• **What this task involves**
Pictures are to be left out; every line from the one with "Where should I" through the end of the data must be transcribed exactly.
Task material: Begin
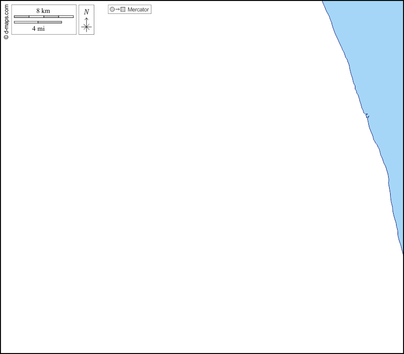Click the letter N above the north arrow
Image resolution: width=404 pixels, height=354 pixels.
(86, 12)
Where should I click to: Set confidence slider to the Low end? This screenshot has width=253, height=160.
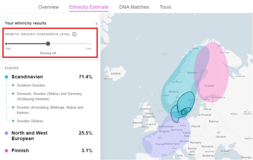coord(90,43)
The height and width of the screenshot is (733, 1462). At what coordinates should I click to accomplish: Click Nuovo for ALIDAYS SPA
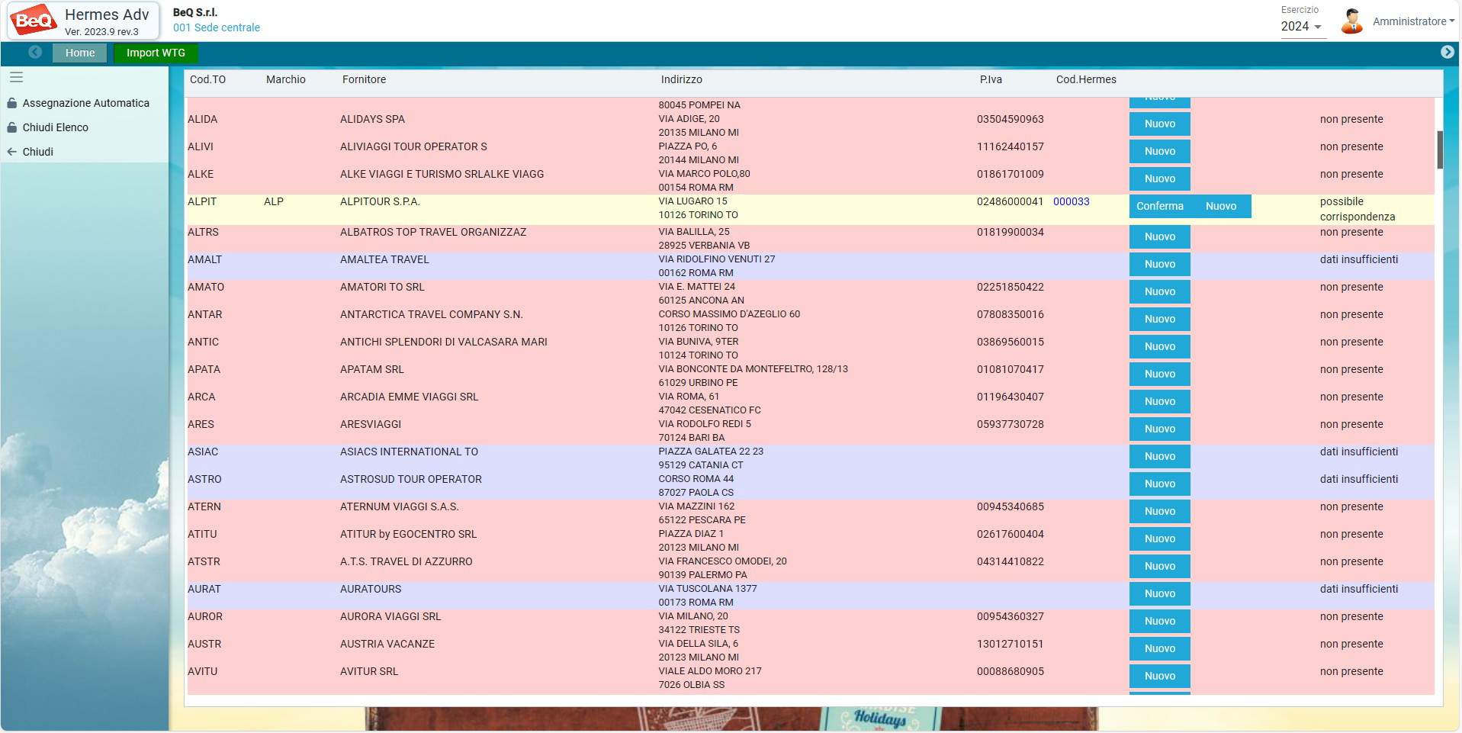coord(1159,124)
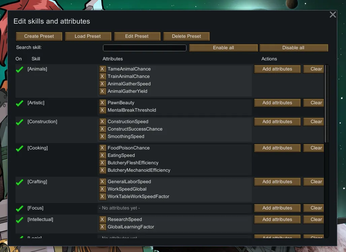Viewport: 346px width, 252px height.
Task: Delete PawnBeauty attribute using its X
Action: (103, 103)
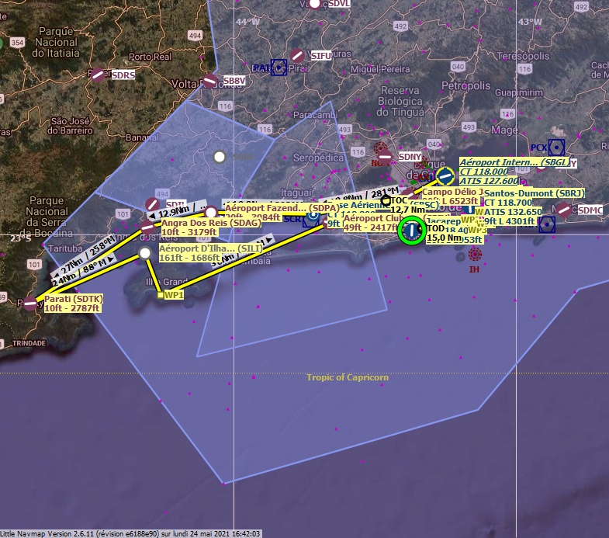Viewport: 609px width, 538px height.
Task: Click the SBGL international airport icon
Action: 445,175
Task material: End
• **Answer to the problem**
Where should I click to: Set confidence slider to the Low end? This screenshot has width=253, height=160.
coord(90,43)
The height and width of the screenshot is (733, 1462). At what coordinates should I click to accomplish: Click Nuovo for ALIDAYS SPA
coord(1159,124)
Viewport: 346px width, 252px height.
Task: Delete PawnBeauty attribute using its X
Action: (103, 103)
Viewport: 609px width, 538px height.
Task: Click the SBGL international airport icon
Action: 445,175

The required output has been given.